- Japan’s Nuclear Safety Commission said last week that Kansai Electric Power Co.’s Ohi reactors 3 and 4 are safe to restart. The commissioners and a team of outside experts agreed with the Nuclear and Industrial Safety Agency that KEPCO’s stress test results for the reactors are satisfactory. Prime Minister Yoshihiko Noda and three cabinet ministers will use the NSC recommendation to decide on restarting the facilities. Under agreements made by utilities, local governments also have approval rights to restart the reactors. NISA is evaluating the results of stress tests for 16 other reactors.
- The U.S. Nuclear Regulatory Commission last week issued orders to operators of nuclear energy facilities requiring enhanced protection of portable emergency equipment, hardened containment vents for some reactor designs, and additional instrumentation for monitoring the water level in used reactor fuel storage pools. The NRC has also issued requests for information pertaining to re-evaluations of seismic and flooding hazards, communications, and staffing during events affecting multiple reactors at a site.
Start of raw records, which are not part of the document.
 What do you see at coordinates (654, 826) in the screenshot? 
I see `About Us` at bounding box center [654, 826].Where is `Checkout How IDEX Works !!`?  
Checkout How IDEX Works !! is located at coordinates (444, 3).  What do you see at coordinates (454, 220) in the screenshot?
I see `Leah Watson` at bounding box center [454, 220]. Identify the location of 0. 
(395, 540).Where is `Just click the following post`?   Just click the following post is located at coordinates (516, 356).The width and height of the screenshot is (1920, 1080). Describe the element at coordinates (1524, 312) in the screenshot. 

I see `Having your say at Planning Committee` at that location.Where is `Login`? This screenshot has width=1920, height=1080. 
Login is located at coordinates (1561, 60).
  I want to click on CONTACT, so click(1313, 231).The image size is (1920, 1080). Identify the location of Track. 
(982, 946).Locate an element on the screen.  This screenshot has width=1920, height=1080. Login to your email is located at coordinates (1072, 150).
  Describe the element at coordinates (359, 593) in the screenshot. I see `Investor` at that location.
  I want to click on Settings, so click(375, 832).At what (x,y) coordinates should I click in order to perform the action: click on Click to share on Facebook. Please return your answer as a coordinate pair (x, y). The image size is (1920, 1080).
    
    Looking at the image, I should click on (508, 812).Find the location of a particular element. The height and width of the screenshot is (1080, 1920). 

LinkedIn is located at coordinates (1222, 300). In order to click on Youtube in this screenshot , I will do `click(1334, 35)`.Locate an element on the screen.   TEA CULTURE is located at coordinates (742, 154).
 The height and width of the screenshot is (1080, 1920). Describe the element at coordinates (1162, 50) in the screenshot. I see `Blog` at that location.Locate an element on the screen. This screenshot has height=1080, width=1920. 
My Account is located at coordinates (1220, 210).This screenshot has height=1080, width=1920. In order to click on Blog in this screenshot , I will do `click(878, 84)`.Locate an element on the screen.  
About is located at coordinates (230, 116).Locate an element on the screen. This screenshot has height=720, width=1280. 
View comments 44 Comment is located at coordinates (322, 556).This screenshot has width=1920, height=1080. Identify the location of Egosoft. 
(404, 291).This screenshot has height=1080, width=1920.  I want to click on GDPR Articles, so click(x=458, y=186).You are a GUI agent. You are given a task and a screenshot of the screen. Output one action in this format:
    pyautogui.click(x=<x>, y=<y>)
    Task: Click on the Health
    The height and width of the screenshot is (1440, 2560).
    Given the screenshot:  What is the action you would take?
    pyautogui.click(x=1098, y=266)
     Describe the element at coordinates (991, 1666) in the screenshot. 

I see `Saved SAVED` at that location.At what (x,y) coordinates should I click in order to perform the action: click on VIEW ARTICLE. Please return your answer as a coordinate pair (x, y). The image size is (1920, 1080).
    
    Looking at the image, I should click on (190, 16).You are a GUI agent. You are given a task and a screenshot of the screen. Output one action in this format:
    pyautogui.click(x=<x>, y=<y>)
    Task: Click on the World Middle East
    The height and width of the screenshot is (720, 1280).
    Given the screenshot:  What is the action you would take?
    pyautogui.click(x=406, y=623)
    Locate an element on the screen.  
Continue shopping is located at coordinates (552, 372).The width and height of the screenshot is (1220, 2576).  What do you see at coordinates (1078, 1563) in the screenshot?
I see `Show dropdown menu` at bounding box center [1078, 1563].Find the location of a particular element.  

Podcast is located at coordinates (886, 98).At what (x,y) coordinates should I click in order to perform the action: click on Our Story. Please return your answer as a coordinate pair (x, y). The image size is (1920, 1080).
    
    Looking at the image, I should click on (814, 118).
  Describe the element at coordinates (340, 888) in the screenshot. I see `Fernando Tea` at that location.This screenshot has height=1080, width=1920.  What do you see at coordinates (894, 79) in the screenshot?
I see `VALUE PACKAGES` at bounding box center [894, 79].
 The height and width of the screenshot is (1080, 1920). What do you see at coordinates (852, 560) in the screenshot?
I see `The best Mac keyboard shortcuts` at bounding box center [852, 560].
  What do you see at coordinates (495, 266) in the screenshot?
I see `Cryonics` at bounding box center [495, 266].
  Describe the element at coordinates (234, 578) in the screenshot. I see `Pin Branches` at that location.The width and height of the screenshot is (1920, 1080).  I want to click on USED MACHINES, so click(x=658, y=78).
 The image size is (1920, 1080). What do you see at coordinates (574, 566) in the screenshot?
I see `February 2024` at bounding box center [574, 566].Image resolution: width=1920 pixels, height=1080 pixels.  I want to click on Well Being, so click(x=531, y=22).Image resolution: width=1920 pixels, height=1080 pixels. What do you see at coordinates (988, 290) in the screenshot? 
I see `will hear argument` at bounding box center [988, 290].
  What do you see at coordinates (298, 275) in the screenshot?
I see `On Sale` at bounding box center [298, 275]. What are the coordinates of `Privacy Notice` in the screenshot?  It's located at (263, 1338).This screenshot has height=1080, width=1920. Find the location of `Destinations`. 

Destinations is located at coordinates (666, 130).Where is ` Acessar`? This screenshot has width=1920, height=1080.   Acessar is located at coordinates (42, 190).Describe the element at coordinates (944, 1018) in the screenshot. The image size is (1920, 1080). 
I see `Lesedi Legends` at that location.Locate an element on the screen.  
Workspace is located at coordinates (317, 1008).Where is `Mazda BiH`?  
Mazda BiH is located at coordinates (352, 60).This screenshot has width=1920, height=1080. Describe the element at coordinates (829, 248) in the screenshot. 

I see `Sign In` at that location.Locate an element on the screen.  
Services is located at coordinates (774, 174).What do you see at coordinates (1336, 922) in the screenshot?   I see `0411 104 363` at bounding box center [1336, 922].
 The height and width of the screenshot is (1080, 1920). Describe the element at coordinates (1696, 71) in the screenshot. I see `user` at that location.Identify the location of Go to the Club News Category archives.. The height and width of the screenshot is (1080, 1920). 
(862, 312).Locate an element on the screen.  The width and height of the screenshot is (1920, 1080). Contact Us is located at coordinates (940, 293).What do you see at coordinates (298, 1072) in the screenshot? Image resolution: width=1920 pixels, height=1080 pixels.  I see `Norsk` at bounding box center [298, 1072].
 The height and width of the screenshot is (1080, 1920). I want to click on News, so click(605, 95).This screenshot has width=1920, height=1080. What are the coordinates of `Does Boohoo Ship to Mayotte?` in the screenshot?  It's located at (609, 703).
Modifications at U.S. reactors must be completed within two refueling cycles after Feb. 28, 2013, or by Dec. 31, 2016, whichever is earlier.
- Prime Minister Yoshihiko Noda said last week the government will license the operation of the two reactors under construction in Japan on a case-by-case basis. Chugoku Electric Power Co.’s Shimane reactor 3 was 94 percent complete when construction was suspended March 11, 2011. The company has since built a 48-foot seawall that is being extended to protect the existing Shimane 1 and 2 reactors. Electric Power Development Co.’s Ohma reactor is 38 percent complete.
- Tokyo Electric Power Co. last week used an underwater camera to survey the interior of Fukushima Daiichi reactor 4’s pressure vessel for the first time since the March 2011 accident. Sunken and floating debris were observed, similar to that which has been seen in the reactor’s used fuel pool. The company plans this week to augment the camera’s findings with an underwater robotic probe. One of TEPCO’s top priorities is to remove used fuel from reactor 4’s storage pool to a shared used fuel storage pool elsewhere on the site.
- TEPCO also last week inspected the suppression chambers of Fukushima Daiichi reactors 2 and 3. Six inspectors were able to enter the chamber of reactor 2 and photograph the torus, but they could not do so at reactor 3 because of a jammed access door. The company’s long-term plans to remove damaged fuel from the reactor cores depend on being able to find and plug leaks in the containment vessels and suppression chambers.
- TEPCO plans to add another stage of water decontamination equipment to the system currently in place, using Energy Solutions’ Advanced Liquid Processing System. Toshiba and Energy Solutions are to design and install the extra system to further reduce radionuclides present in recirculating cooling water to very low concentrations. Fortum of Finland is to supply granular ion-exchange media to Energy Solutions for the new system. TEPCO might eventually decontaminate some of the 250,000 cubic meters of accumulated water sufficiently to begin releasing it to the ocean.
- Tokyo Electric Power Co. has launched a new website, “Fukushima Daiichi – A One Year Review.” The website contains a compilation of accounts of the accident, a summary of accident response measures taken to date, and plans for the decontamination and decommissioning of the site.
- Several online articles, including in Ars Technica, the Atlantic Council’s New Atlanticist blog, and OilPrice.com, note that the world’s most rapidly developing nations like China and India, along with Russia, will continue to advance plans for nuclear energy growth. A new report by the World Energy Council and an upcoming one by the IAEA project unabated nuclear energy growth in these regions.
- James Conca, director of the Environmental Monitoring and Research Labs in Carlsbad, N.M., explains his conviction that the irrational fear of radiation is more dangerous to Japan than the radiation itself.
- Recently posted items on NEI’s Safety First website include a Q&A session with David Gambrell, director of Southern Nuclear’s severe accident management team, on the actions his company has taken to enhance safety post-Fukushima. There is also an advertorial by J. Wayne Leonard, Entergy Corp.’s chairman and CEO, on the measures taken on severe accident safety at New York’s Indian Point nuclear energy facility.
- The International Atomic Energy Agency will convene an international experts’ meeting on reactor and spent fuel safety in light of the Fukushima Daiichi accident in Vienna, March 19-22.